State of the Nation Address
Exactly one year ago, President Cyril Ramaphosa ushered in a new dawn for South Africa. Shortly after coming into office, the President delivered an impressive State of the Nation Address (SONA) that instilled hope, excitement and confidence in the millions of people watching around the country.
There was an intense feeling of excitement surrounding the 2018 (SONA). It is fitting that this address was delivered in the Nelson Mandela Centenary Year: not since the dawn of democracy had a South African president felt such a weight of expectation placed upon his shoulders. But President Ramaphosa’s address ticked all the boxes for the South African public. It touched on the most pressing issues facing the country; proposed some intelligent solutions; and demonstrated a true commitment towards building a better South Africa.
Focus areas of SONA 2018
Similar to many of the SONAs that came before, the issues of job creation, economic growth, poverty alleviation, education, healthcare, land reform, gender equality and fighting crime and corruption featured highly on the agenda of the 2018 SONA.

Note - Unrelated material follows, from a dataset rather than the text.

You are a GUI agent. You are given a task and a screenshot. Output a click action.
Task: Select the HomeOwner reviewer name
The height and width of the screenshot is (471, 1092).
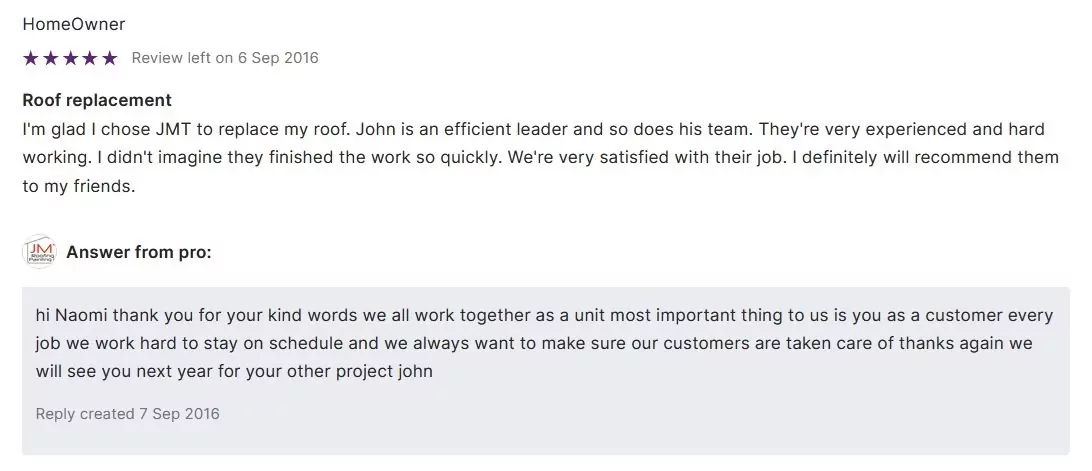point(73,24)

President Ramaphosa said that this period, however, was one of complete rebirth for South Africa. One which would require a new level of resolve.

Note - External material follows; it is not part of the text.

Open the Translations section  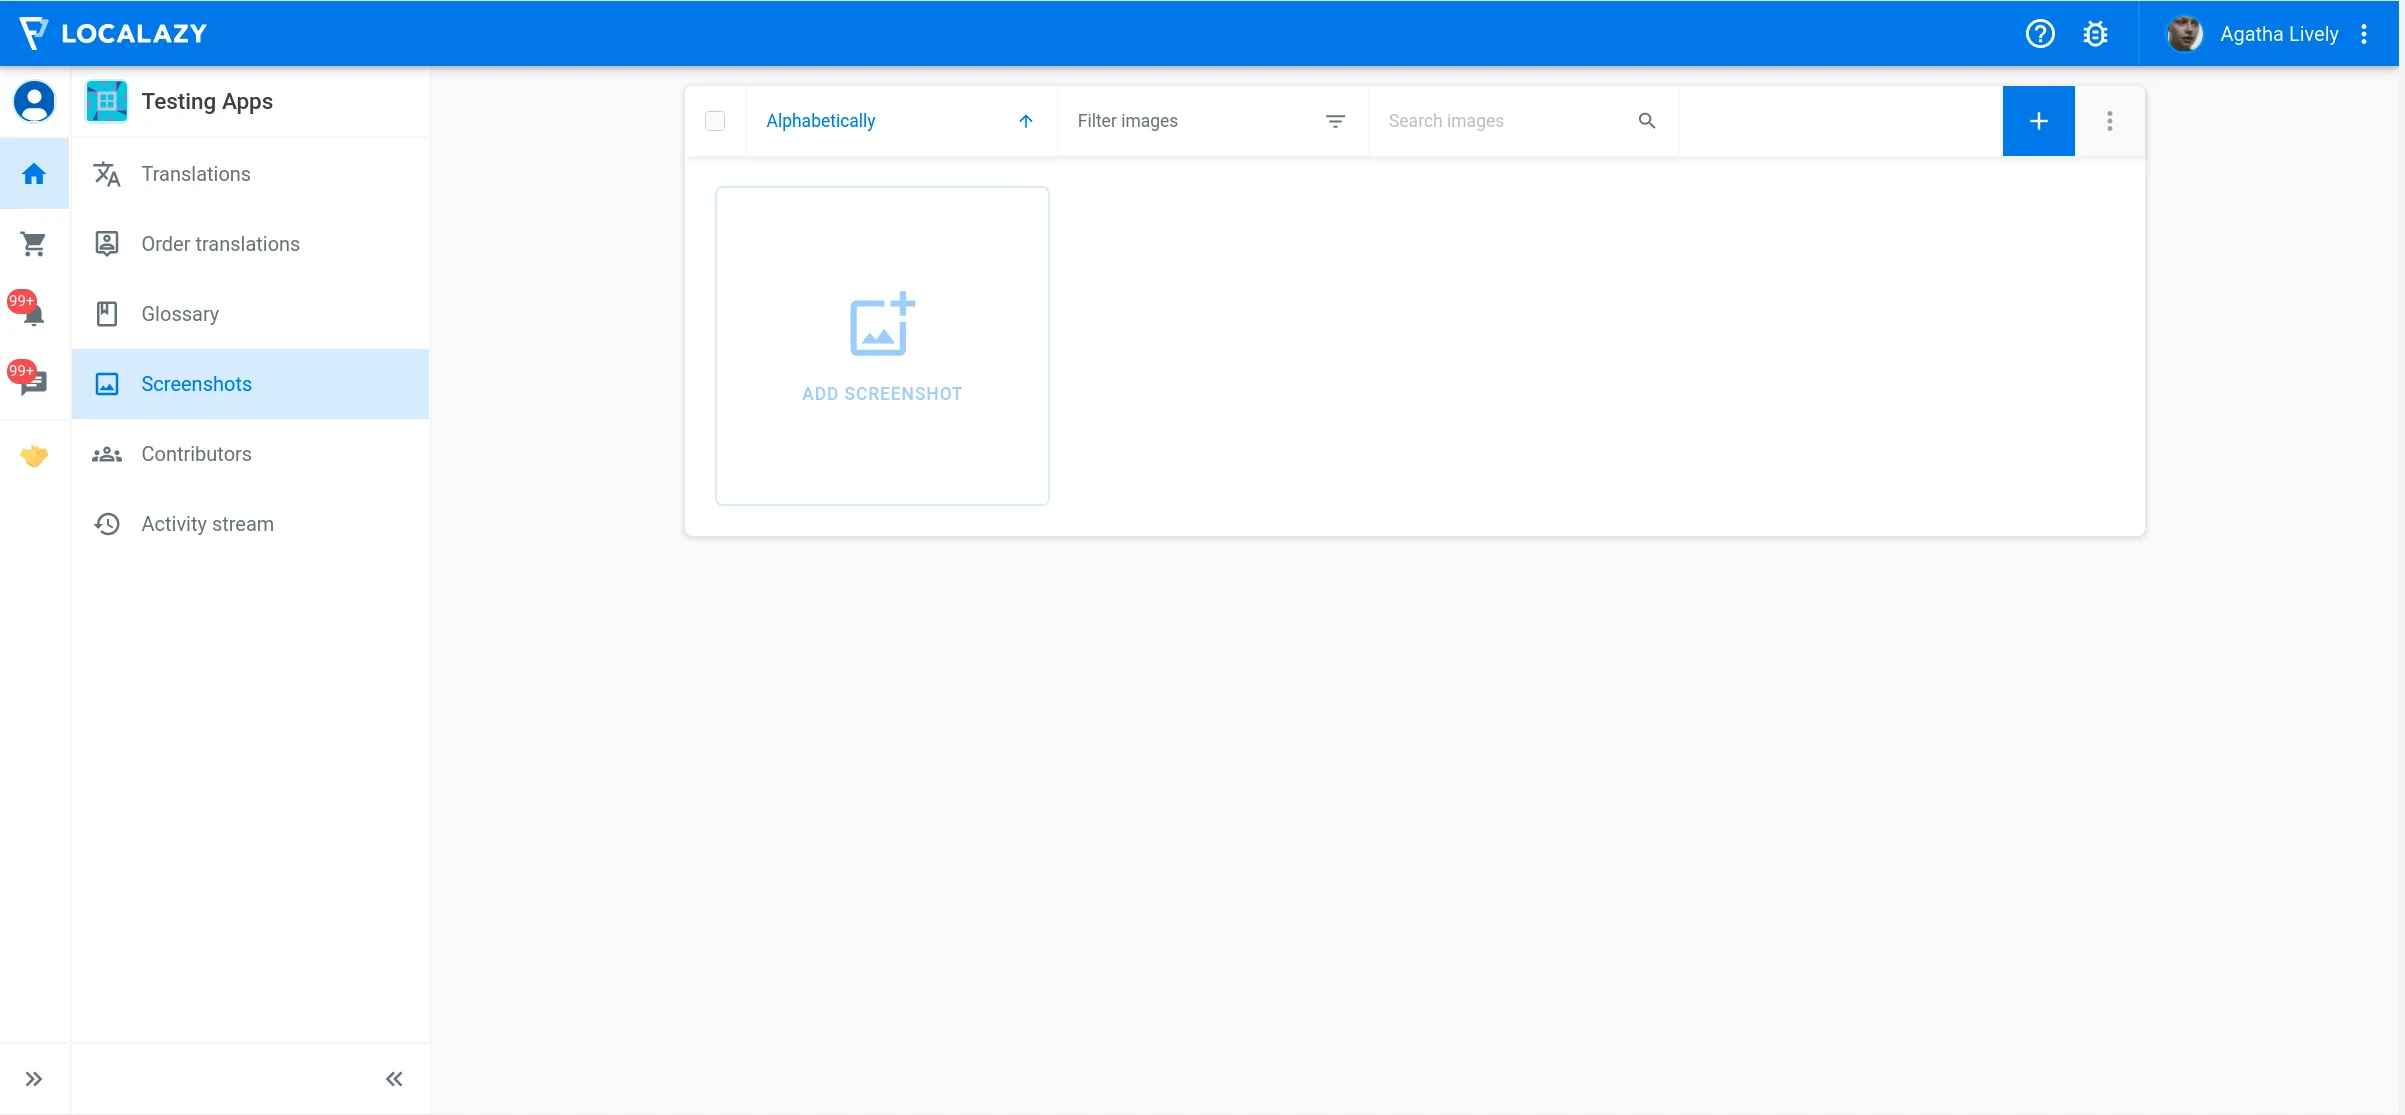tap(195, 174)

“We have been given the responsibility to build a new nation, to confront the injustices of the past and the inequalities of the present. We are called upon to do so under difficult conditions.”
Central to alleviating poverty, job creation was one of the first issues raised by Ramaphosa in his address.

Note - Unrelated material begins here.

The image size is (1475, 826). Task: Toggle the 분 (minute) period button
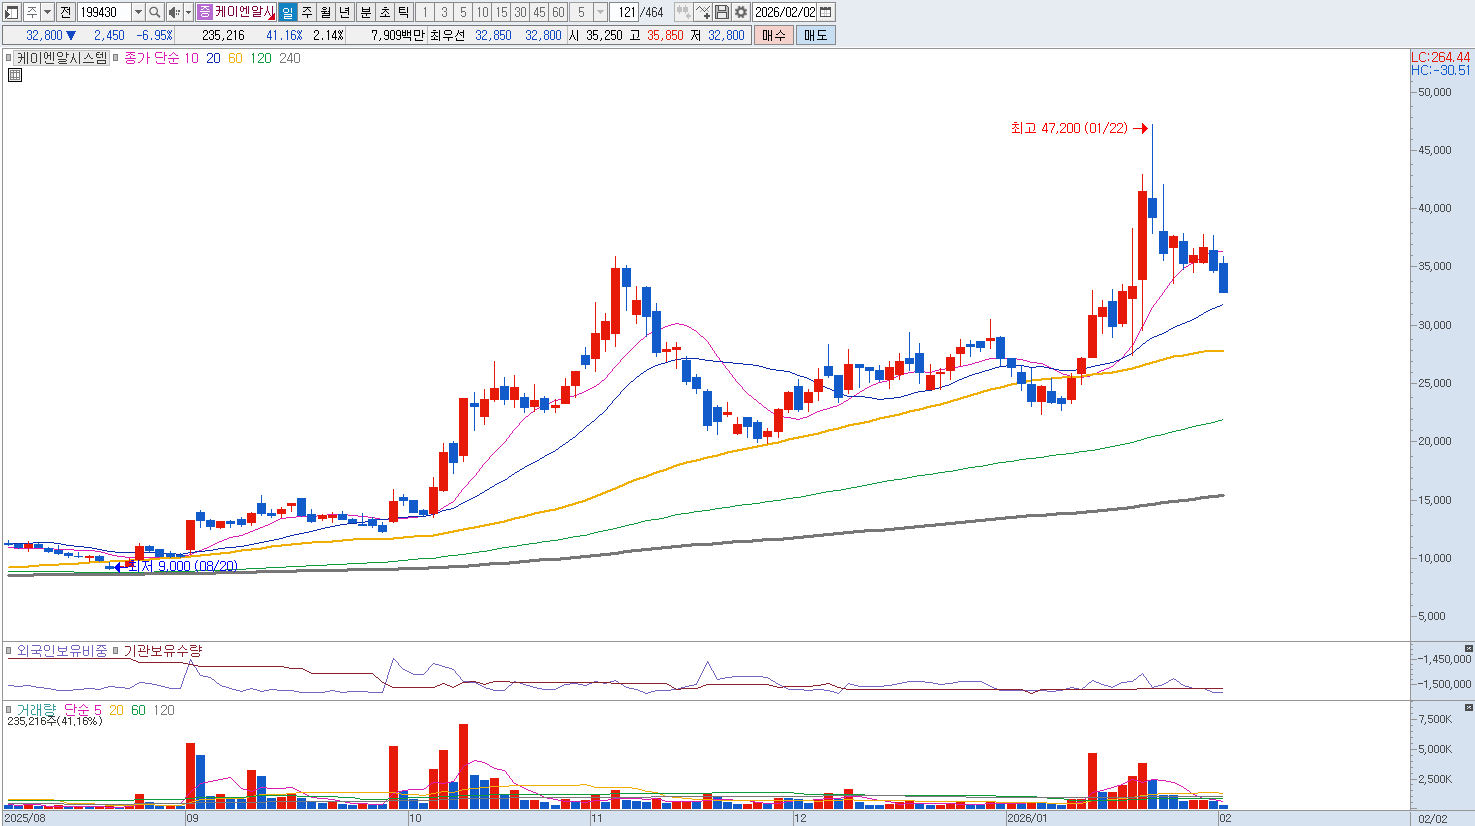pos(365,12)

“At the centre of our national agenda in 2018 is the creation of jobs, especially for the youth,” said Ramaphosa.
With unemployment on the rise in South Africa, the President stressed the urgent need to create jobs through a number of measures. The announcement of the Presidential Jobs Summit, which would involve discussions between the public sector, business and civil society, was warmly welcomed.
Taking place at the beginning of October, the Summit proved to be valuable in creating a blueprint for the creation of jobs. The framework agreement signed at the summit outlined more than 70 focused interventions that will, among other things, boost domestic demand, increase and broaden exports, create pathways for young people into work and develop sectors such as agriculture, manufacturing, mining and the waste economy.
With the youth particularly affected by unemployment, President Ramaphosa immediately prioritised programmes that would benefit them. The Youth Employment Service (YES) was launched within two months of SONA 2018, offering an innovative way for businesses to employ youth through paid internships. By the end of 2018, a total of 266 companies had signed up for the YES programme, and 5 500 youth had been placed.
Boosting the economy
South Africa’s economy had been experiencing sluggish growth and entered into a recession in early 2018. Investor confidence was at an all-time low, and high-potential sectors were simply not receiving the support they needed to contribute to the economy.
In line with his new dawn slogan, President Ramaphosa immediately embarked on an investment drive. He appointed four special envoys to join him in a bid to attract R1.2 trillion of investment by 2023. President Ramaphosa also travelled around the world to restore foreign countries’ confidence in investing in South Africa.
The drive culminated in the South African Investment Conference in October, where the President announced that R290 billion worth of investments had been committed to, adding to the R400 billion pledged by countries visited during the investment drive. It has been predicted that these investments will add R330 billion to South Africa’s GDP by 2024, and create up to 275 000 jobs per year.
President Ramaphosa’s economic stimulus and recovery plan was identified as another key intervention in overcoming the obstacles to improving South Africa’s economy. Announced in September, the package promises accelerated infrastructure spending, reform in the telecoms and mining sectors, joint public and private execution of projects and a simplified visa regime which will make it easier for international companies to do business in South Africa.
Rooting out corruption and strengthening governance
The President has demonstrated a strong commitment towards rooting out corruption within government and state-owned enterprises. The commission of inquiry into state capture commenced shortly after he took office, as did the commissions of inquiry into Eskom and SARS.
The changing of leadership structures in state-owned enterprises was another indication of the President’s determination to fight corruption and strengthen governance.